Entries taken from a collection:
----------

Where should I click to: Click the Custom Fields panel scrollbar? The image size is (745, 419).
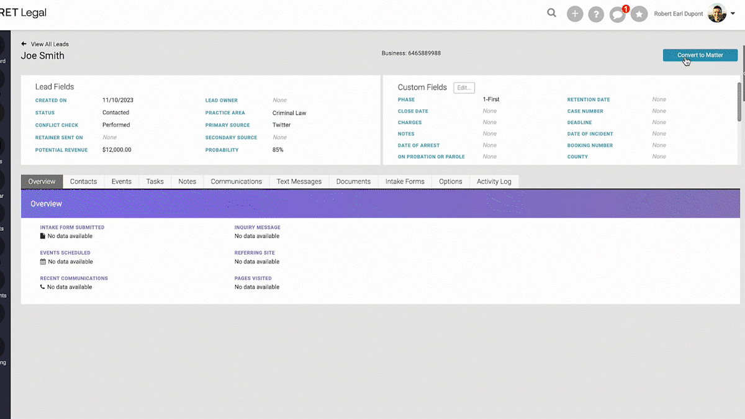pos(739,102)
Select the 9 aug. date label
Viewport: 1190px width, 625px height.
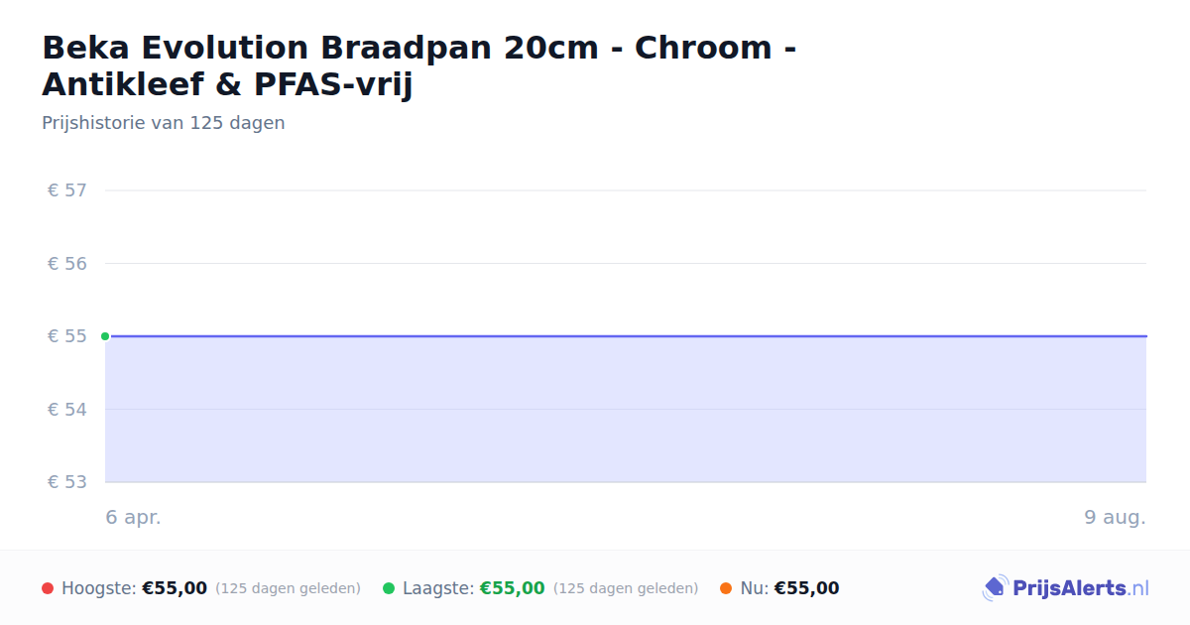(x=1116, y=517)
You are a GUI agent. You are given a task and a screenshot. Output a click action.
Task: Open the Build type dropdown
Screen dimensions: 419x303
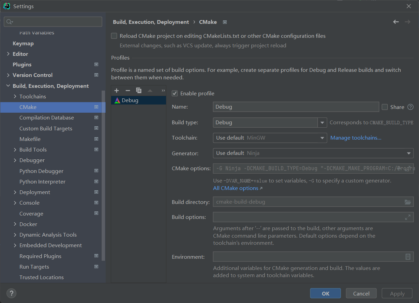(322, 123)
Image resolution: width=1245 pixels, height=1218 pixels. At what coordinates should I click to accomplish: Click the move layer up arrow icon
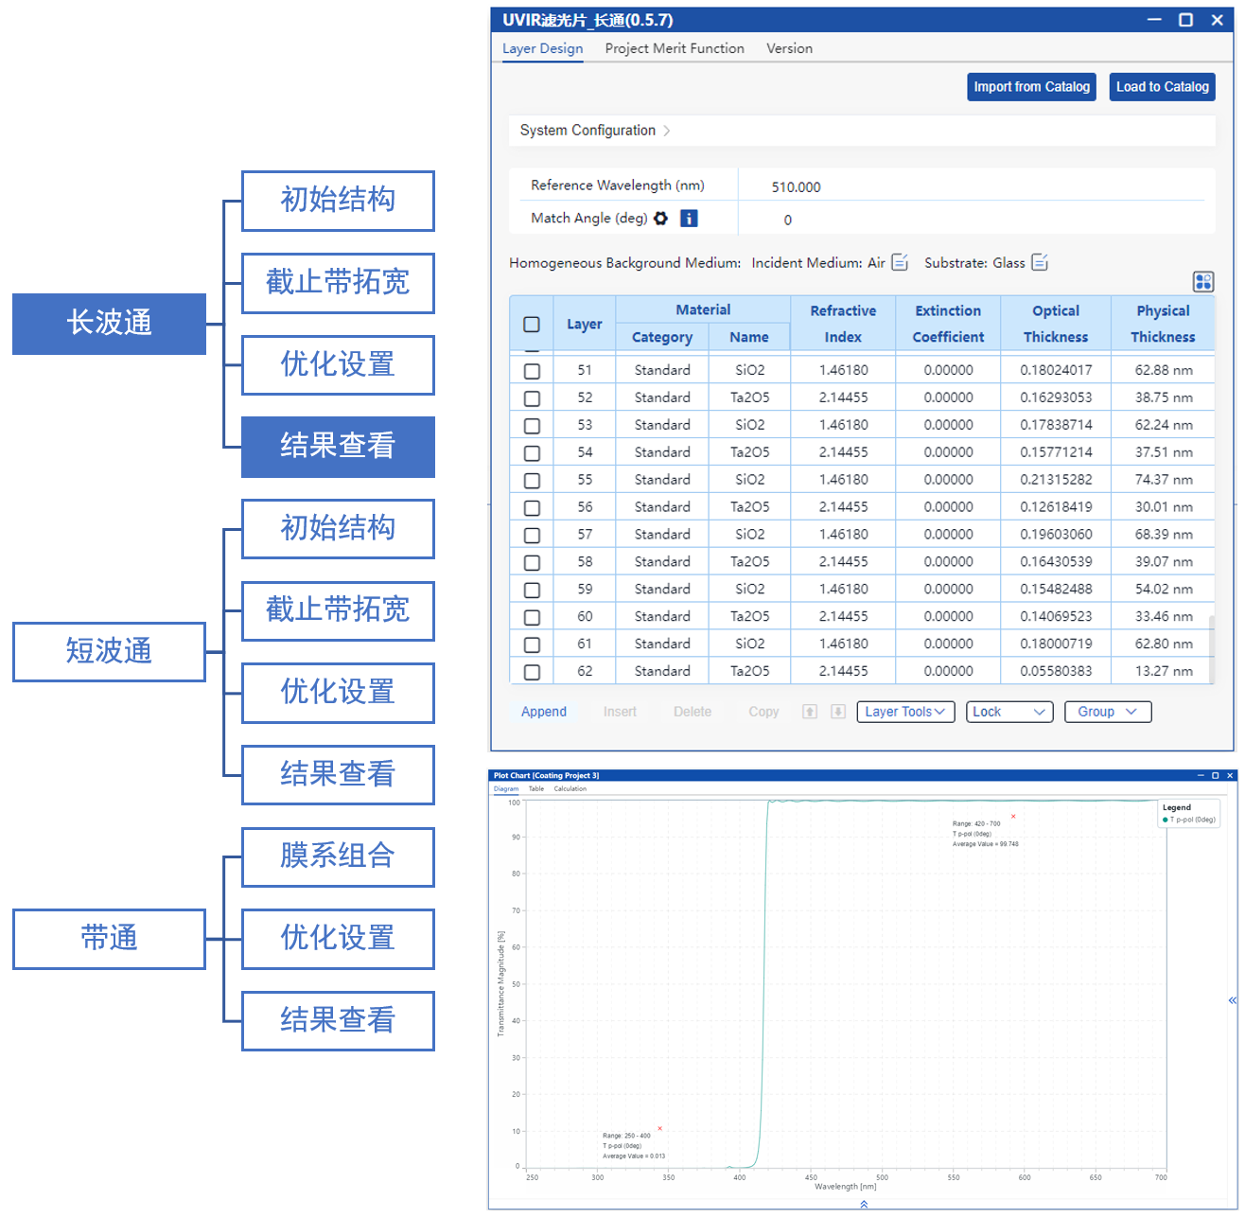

----------

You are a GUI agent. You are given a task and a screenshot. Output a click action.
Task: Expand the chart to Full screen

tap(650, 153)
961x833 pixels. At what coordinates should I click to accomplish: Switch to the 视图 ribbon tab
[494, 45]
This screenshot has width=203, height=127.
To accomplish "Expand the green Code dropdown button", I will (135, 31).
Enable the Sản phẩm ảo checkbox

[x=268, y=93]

----------

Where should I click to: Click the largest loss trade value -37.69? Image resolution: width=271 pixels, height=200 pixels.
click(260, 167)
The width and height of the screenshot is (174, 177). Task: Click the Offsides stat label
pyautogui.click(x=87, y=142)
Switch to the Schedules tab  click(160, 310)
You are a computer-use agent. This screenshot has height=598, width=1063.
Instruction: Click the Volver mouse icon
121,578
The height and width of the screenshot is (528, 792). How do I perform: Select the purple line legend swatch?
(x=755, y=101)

----------

▸ Problem
Above are records with pictures. Reproduce exactly only the lines from the line with "Where should I click to: Click the Custom" through the line with "Image resolution: width=1245", both ends included, and leave the pictures out.

▸ Final answer
Where should I click to: Click the Custom Fields panel scrollbar? The image size is (745, 419).
pos(739,102)
Select the 9 aug. date label
Viewport: 1190px width, 625px height.
(x=1116, y=517)
You are a GUI agent. You are given a task and a screenshot. Output a click action.
Task: Open the Build type dropdown
Screen dimensions: 419x303
(322, 123)
Image resolution: width=1245 pixels, height=1218 pixels. At what coordinates should I click to accomplish: Click the move layer up arrow icon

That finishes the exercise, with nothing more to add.